If you’re unfamiliar with the gameplay of the Isaac series, it’s most similar to a twin-stick shooter. You move Isaac through each room and shoot tears at your enemies to kill them. Each floor is randomized with different rooms, bosses, and treasures. The treasures can upgrade or modify Isaac in different ways, such as replacing his tears with a head-mounted laser or giving him wings to fly over spikes and traps. The other main component of the Isaac series is its crushing difficulty. Your health is limited and death is permanent. But, this only adds to the addictive aspect of dying, but starting fresh and having the opportunity to find new upgrades and make it further than you did before. Rebirth doesn’t change any of the core gameplay, which is probably to its benefit. What it does add are all new enemies, new characters to play as, and items which are what shape and mold each playthrough to be unique.
The visual style of Rebirth is the most noticeable difference from the original game. Rebirth features a more 16-bit look, compared to the original game’s flash design. Rebirth’s visuals are a massive improvement. It’s one of those situations where you don’t realize how much better it is, until you load up the first Isaac and compare it to Rebirth. The light effects, models, and textures are all massively upgraded in Rebirth and its engine is an even better overhaul. The new engine makes the game run seamlessly, without any of the frame rate drops and loading times of the original. When a game has difficulty as a main draw, it absolutely has to have smooth and accurate gameplay, which Rebirth delivers.
The sound has also received some touch-ups, though nothing quite as major. The new songs and sound effects are crisp and clear, compared to the somewhat muddled sound of the previous game. Creepy vocals now accompany the initial loading screen, setting a fantastic mood for your next death-defying run. While the actual music that plays during the game is in the same vein as the original music, the change of pace is nice and new players won’t even know that the songs are similar to the original game’s.
The Binding of Isaac: Rebirth is an enormous step forward for the game and will hopefully be a stepping stone for more games in the series.
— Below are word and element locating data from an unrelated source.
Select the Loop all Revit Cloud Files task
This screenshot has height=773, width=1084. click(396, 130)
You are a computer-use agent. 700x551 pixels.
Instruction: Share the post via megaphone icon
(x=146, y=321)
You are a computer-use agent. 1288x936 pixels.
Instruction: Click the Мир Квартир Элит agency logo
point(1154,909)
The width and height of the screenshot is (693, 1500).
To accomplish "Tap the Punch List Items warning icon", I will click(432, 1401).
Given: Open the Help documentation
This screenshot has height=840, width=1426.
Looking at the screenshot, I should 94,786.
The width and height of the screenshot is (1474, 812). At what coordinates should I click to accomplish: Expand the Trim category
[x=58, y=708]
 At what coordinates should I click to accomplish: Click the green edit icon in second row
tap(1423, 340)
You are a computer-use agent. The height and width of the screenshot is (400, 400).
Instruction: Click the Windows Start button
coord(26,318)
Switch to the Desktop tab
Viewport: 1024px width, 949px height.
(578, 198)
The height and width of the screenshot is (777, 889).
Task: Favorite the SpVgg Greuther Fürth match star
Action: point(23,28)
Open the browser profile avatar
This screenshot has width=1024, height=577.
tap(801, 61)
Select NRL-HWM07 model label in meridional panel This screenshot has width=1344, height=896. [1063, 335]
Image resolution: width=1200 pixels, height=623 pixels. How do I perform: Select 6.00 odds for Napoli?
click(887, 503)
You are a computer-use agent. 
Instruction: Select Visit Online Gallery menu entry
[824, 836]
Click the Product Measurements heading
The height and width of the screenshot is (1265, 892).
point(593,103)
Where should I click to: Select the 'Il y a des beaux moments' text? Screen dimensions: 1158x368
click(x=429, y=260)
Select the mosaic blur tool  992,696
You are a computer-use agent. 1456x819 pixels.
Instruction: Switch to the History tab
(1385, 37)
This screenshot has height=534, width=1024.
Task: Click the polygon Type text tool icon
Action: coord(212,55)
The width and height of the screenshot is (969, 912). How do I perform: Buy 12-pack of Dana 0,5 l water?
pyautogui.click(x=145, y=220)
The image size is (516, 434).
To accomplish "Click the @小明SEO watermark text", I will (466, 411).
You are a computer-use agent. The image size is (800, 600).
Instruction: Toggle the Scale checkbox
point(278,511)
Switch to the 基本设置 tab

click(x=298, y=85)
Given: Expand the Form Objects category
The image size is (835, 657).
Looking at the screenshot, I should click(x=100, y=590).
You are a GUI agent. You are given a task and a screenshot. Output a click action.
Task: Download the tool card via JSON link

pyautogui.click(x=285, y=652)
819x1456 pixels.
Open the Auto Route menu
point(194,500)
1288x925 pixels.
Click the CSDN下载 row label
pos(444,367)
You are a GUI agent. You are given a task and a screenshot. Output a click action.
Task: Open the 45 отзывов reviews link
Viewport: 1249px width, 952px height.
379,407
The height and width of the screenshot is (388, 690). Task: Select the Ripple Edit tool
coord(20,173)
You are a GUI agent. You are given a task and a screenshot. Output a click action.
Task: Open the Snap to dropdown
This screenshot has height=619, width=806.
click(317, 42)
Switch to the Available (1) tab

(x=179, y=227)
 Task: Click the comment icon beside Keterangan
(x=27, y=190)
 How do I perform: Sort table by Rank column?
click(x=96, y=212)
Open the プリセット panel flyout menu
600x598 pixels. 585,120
The new engine makes the gameplay run exactly as it should, the new visuals are slick and the new sound is a step-up from the flash-game level of the previous. With all of the content from the original game and its DLC, Wrath of the Lamb, in addition to its entirely new set of content, Rebirth offers hundreds of hours of gameplay and replayability. This is the kind of game that can be daunting at first, but is addictive enough to keep players wanting to keep at it. Even with the new higher price tag, Rebirth is the best bang for your buck for the gamer who enjoys a challenge.
The Binding of Isaac: Rebirth is Worth It!